One day the necklace tore, made patterns
on the floor like milk-teeth scattered
for seeds. Mother’s hand fell hard
on her mouth. The day withered.

The gurgle of bath water draining
reels her in. In half-light the washing line sags
with mother’s stockings, shapeless
as discarded skin. She heeds the drum-roll
of drops, brings her face close:
Wet has a smell! What’s under skin?
Her tights are woollen, beige-brown
like the inside of mars-bars.

Today she’ll risk her blue-veined marbles
under the plane-trees on the promenade.
Below, the cobbled street hems in
the grey flow of the river, its slow,
steady streaming (forbidden).

The grave call of a ship’s horn sounds,
deeper than anything. Freighters glide
their measured course as if drawn
on strings, passing all day with their loads,
regular as breath.

Later, when the day slows, mother will call
her in, they’ll look out the window,
they’ll sing their waiting-for-dad song.

Tuesday, 13 January 2009

Where to go from here?

Over the last few months I’ve so often wondered whether I want to continue making art.
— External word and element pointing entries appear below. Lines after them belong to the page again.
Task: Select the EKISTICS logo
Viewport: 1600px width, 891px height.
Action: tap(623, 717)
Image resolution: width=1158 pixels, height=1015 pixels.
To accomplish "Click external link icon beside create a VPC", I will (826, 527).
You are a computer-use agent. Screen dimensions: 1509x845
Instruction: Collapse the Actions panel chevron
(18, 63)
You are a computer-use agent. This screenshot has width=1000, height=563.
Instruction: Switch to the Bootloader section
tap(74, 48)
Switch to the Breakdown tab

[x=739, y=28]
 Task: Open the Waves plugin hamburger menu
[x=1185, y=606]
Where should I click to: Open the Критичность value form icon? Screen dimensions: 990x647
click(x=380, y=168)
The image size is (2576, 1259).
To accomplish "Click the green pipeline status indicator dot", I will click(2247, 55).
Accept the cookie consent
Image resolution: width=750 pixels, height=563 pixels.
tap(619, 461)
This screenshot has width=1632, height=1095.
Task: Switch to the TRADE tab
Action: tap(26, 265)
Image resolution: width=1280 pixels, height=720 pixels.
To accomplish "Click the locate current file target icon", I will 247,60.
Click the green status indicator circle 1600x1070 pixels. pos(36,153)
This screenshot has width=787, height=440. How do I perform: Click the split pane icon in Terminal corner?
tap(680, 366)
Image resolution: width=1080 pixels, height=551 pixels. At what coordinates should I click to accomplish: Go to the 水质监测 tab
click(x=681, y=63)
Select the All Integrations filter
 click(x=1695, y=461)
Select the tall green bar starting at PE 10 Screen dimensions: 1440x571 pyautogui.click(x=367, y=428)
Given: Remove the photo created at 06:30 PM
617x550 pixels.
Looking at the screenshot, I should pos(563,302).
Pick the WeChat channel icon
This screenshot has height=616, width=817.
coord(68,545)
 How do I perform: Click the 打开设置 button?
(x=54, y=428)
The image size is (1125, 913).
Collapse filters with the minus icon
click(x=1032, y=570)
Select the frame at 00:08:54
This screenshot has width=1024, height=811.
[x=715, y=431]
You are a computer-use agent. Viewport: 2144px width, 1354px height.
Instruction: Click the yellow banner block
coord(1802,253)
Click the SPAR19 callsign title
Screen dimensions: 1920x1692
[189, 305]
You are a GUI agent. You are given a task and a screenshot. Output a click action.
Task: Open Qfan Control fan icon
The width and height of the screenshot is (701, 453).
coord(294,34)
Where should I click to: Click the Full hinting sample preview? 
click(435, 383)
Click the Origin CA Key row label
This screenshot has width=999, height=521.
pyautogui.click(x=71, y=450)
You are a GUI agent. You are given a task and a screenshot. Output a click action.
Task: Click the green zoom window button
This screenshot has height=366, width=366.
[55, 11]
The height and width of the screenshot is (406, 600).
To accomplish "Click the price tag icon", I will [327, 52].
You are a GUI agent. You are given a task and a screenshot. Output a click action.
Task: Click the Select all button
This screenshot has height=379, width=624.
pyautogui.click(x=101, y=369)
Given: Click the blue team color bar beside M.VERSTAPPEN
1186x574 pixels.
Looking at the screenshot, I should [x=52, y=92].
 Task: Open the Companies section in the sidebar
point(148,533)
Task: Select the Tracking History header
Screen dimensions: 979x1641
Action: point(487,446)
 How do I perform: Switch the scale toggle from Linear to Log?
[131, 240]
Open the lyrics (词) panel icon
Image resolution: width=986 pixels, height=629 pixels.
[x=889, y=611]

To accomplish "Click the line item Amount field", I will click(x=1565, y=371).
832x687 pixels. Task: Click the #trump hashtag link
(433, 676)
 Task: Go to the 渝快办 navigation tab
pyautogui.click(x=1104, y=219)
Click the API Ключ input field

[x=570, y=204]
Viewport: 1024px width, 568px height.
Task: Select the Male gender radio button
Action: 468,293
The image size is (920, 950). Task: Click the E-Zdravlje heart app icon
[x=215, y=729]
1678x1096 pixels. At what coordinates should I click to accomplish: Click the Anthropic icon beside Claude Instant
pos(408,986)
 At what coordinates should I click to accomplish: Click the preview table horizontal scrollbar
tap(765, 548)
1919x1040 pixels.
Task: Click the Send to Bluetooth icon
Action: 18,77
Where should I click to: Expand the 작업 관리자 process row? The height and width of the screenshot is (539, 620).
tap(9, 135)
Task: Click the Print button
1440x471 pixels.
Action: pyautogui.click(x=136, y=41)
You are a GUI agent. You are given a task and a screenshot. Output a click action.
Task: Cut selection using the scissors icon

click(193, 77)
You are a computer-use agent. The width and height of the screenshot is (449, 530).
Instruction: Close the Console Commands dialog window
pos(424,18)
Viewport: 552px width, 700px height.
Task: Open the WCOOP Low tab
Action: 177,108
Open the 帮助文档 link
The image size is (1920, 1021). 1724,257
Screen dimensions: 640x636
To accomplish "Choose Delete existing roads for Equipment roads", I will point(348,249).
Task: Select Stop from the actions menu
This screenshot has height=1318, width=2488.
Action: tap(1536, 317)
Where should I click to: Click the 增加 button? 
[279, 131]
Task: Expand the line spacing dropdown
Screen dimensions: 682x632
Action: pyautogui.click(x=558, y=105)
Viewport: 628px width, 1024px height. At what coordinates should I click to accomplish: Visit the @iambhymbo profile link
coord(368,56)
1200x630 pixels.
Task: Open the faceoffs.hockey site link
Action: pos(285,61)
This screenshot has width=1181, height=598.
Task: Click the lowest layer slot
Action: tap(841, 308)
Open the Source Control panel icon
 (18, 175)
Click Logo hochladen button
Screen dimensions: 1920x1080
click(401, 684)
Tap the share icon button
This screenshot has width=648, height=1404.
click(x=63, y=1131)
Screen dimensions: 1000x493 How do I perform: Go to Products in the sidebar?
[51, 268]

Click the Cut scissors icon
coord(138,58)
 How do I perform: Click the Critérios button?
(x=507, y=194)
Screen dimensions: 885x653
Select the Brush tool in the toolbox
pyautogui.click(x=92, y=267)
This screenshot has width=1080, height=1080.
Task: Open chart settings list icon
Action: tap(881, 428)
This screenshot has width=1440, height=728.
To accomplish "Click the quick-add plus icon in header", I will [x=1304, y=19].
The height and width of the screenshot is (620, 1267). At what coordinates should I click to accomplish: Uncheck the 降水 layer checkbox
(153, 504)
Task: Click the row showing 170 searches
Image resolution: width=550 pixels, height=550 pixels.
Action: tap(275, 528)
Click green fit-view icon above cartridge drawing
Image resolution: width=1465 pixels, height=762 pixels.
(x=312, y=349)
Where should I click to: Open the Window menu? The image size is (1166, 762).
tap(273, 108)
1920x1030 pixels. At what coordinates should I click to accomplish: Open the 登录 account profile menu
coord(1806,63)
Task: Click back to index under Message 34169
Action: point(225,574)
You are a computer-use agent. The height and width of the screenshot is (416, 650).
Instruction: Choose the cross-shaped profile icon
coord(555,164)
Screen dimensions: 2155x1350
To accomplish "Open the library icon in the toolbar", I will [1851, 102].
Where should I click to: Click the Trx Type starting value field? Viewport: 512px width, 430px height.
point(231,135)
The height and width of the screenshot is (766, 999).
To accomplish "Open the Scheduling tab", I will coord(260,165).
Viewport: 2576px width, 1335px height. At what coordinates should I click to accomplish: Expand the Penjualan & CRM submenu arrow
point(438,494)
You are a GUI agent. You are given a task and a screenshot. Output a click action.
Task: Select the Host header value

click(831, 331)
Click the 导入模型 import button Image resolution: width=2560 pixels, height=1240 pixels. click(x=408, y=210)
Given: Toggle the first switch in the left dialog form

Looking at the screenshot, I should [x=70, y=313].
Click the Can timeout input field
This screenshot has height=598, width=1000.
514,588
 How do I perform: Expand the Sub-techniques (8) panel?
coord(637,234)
Should I concentrate on writing, esp. when my artwork progresses so slowly? Having discarded several unrealistic ideas for bigger work my ‘normal’ rush of ideas seemed to have come to a halt. It’s not like poetry just flows out of me, I do need to work and reach deep inside me, but its timeframe is more gratifying: I can have something done in a couple of weeks as that part of my brain seems to be working when everything else is in a tired slump. I’m thinking back to my beautiful red dress with the very long sleeves. It took me about a year to finish it, I showcased it here and then it disappeared into a trunk and who knows if it will ever be seen outside of this flat? Maybe I can get somewhere with my poetry, if I work really hard? My grasp of it is still tentative, there’s much to learn about form and rhythm and flow, and I’ve only got so much, or rather: so little, energy at my disposal - it needs focus focus focus.
Now however my thinking is changing and turning towards concrete ways of bringing my art and my writing even closer together. A first idea is forming, which I can’t quite formulate yet but it’s ticking away. In the meantime I’ve returned to my box of unfinished/uncertain pieces and found this lovely spidery fleece, crocheted a couple of years ago from strands of three artificial hairs, with a size 10 hook. A web of airy loops, it weighs practically nothing and still feels substantial and even rough between my hands. Initially I’d wanted to make a whole blanket but it grew very very slowly indeed and might need a lifetime’s commitment.

Dimensions: 30 cm x 38 cm

Tuesday, 6 January 2009

Not flying, but lying down

Happy New Year to you all!
Had a lovely time with family and friends over Xmas-period, but very tired now and not up to much at all. The internet is heaven-sent in times like this – it is like an open window through which I speak to all kinds of people; where I lower my basket on a string, empty, and lightly draw it back up, filled with groceries or books or information or a red winter-coat - all without ever leaving the flat.
It’s nice not to have the focus on being ill. You can be as slow as you like – no hassle. Nobody knows if your speech is slurred from tiredness, or how many times you’ve had to go back to the computer to get that message written. Better still, nobody knows (unless you tell them) if you’re still in your pj’s or even wearing yesterday’s clothes, if your hair is by its wash-by-date or if it’s one of those lucky days when you’ve finally triumphed and washed your hair in the morning and it feels silken and soft, almost as if it isn't yours, but a soft warm animal having temporarily landed on your head and letting its long fur hang while it snoozes. Not today though.
So for now the internet makes for my most consistent link to the wider world: During those times when I’m too unwell to get out or see friends or even have telephone conversations, I still creep to my computer to check for e-mails or messages on my blog, which I may or may not answer or even fully read, but just for that feeling of connection. Thanks for bearing with me - I don't answer my messages as often as I'd like to. And thanks for keeping them coming.
And again, loudly: Happy New Year to you all!